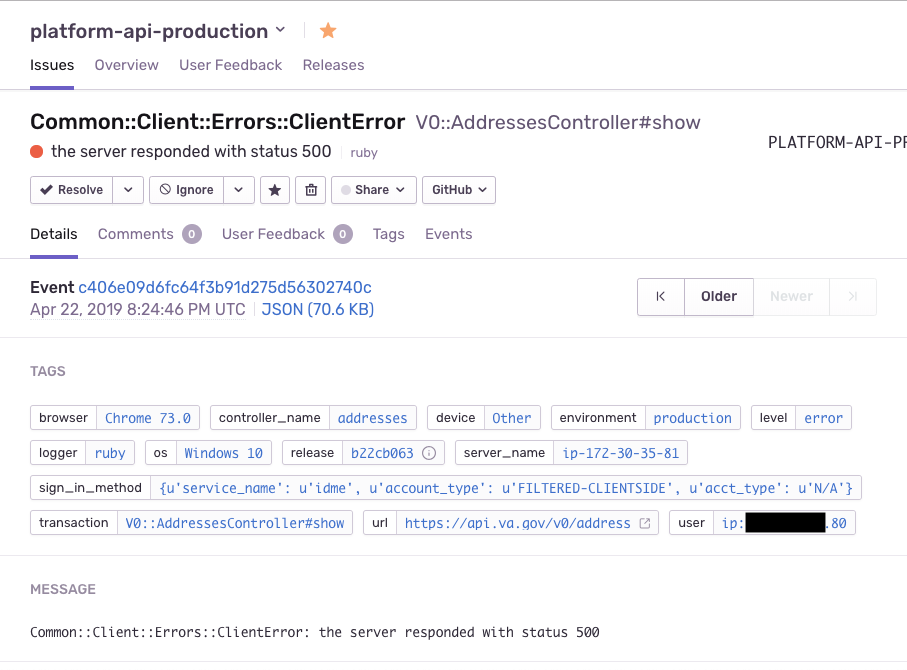Star the platform-api-production project
This screenshot has width=907, height=670.
(328, 31)
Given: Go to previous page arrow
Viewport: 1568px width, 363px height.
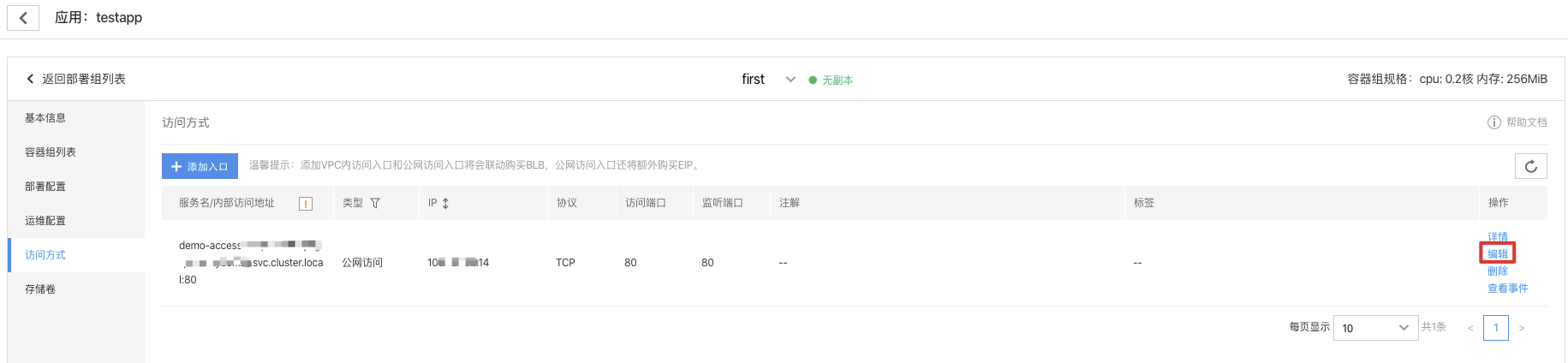Looking at the screenshot, I should coord(1470,328).

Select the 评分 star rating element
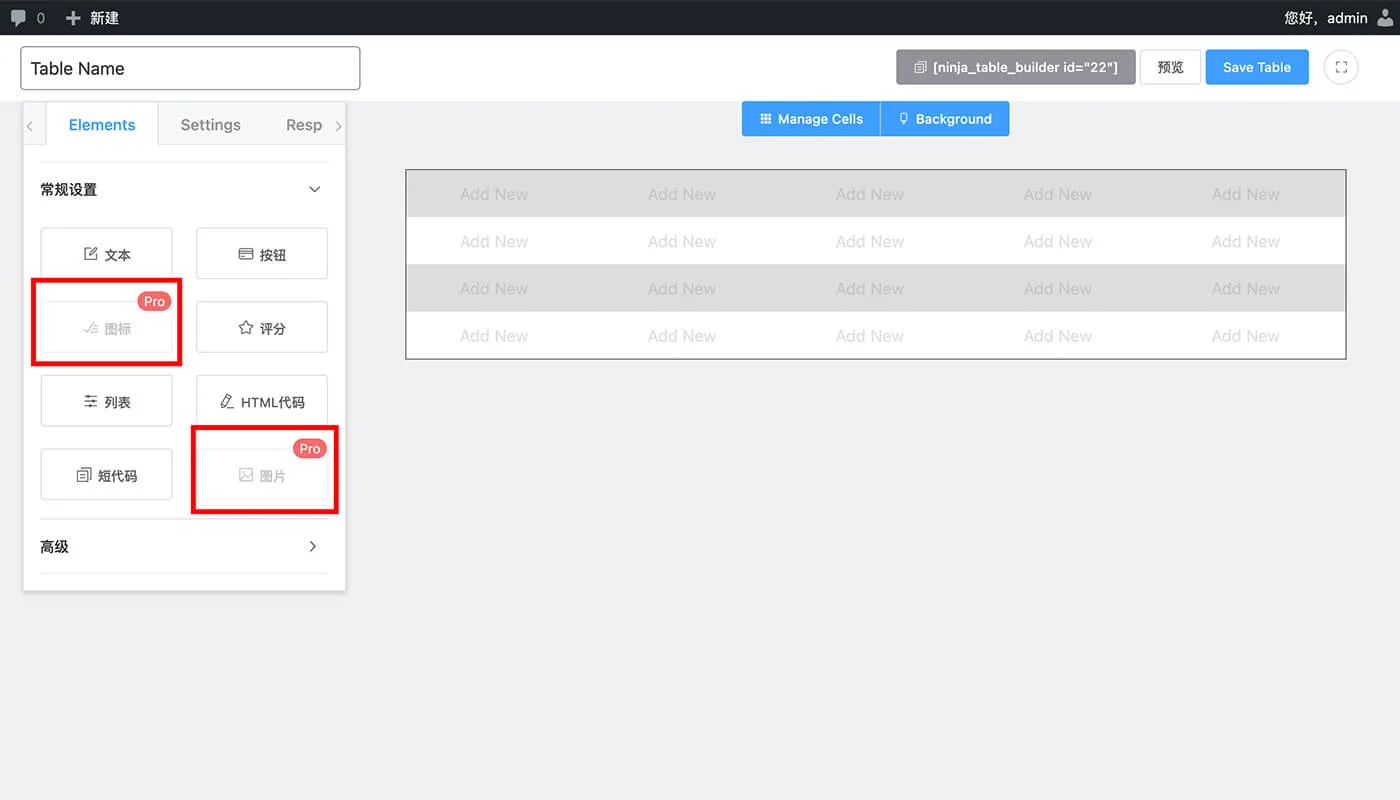click(262, 328)

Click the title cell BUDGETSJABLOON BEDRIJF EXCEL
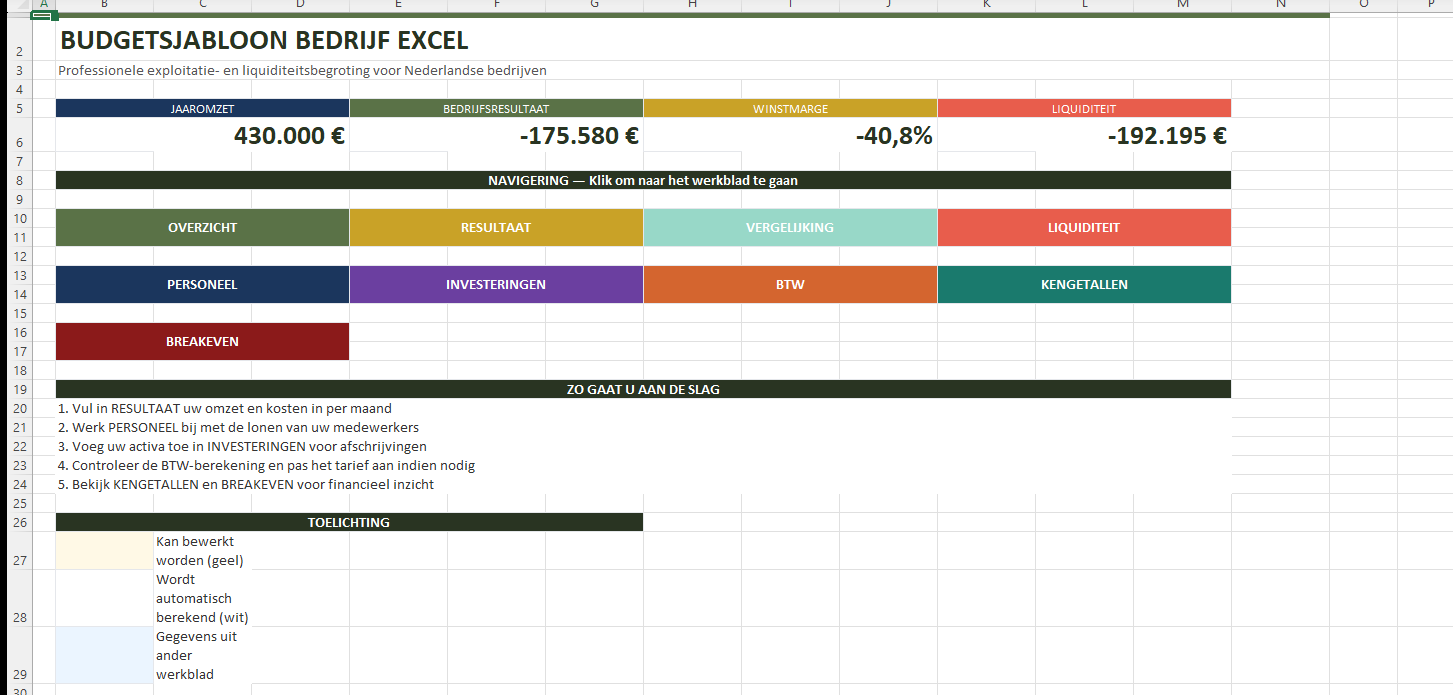[264, 42]
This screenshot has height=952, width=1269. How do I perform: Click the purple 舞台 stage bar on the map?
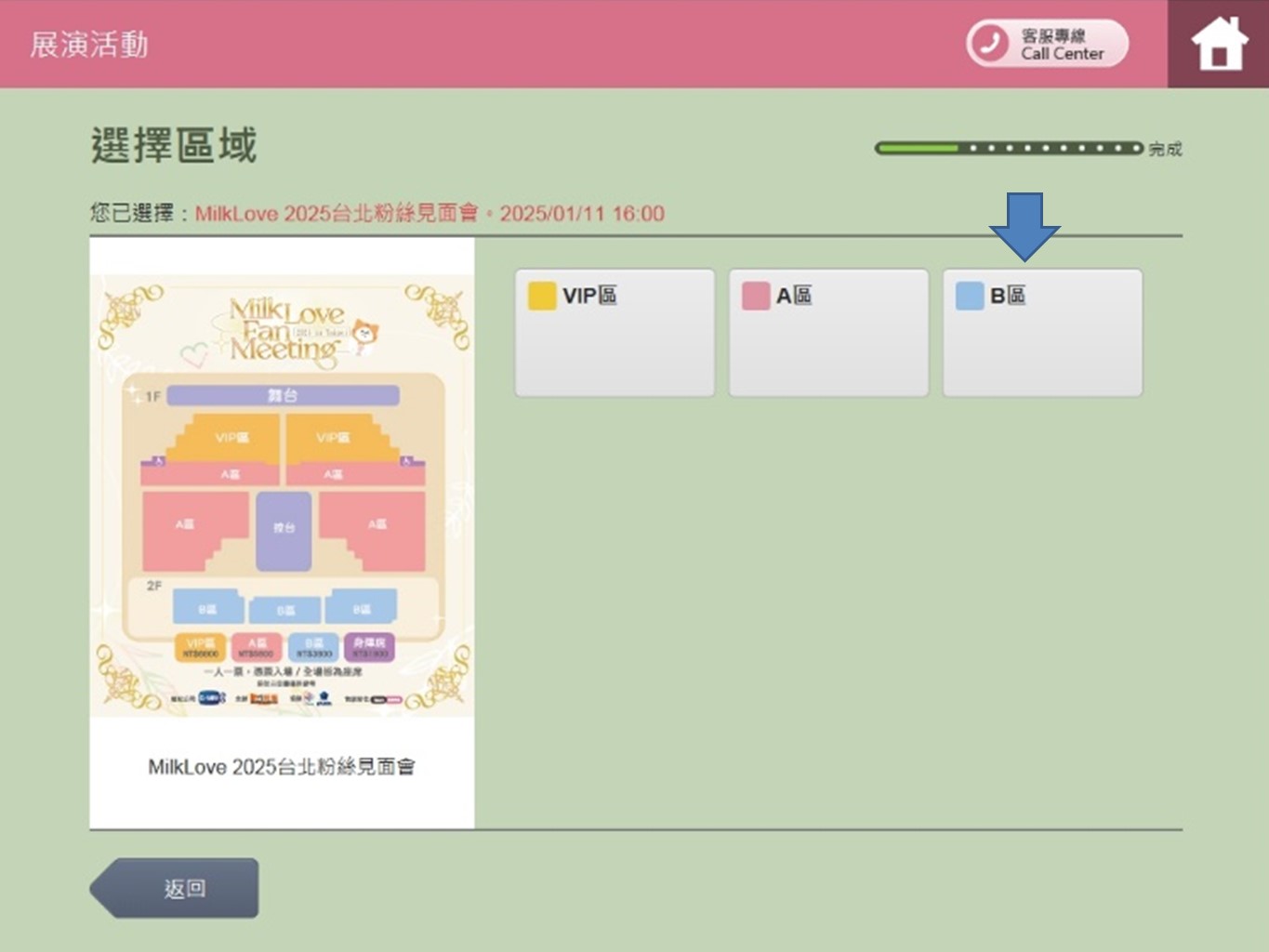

PROBLEM TO SOLVE ▸ Give back exactly the lines from the one that contains "Viewport: 1568px width, 363px height." to the final line of the data above, both included, with all pictures removed.

EXERCISE ANSWER ▸
Viewport: 1568px width, 363px height.
Looking at the screenshot, I should coord(1470,328).

Select the 评分 star rating element
click(262, 328)

Click the title cell BUDGETSJABLOON BEDRIJF EXCEL
[264, 42]
This screenshot has height=952, width=1269. How do I perform: Click the purple 舞台 stage bar on the map?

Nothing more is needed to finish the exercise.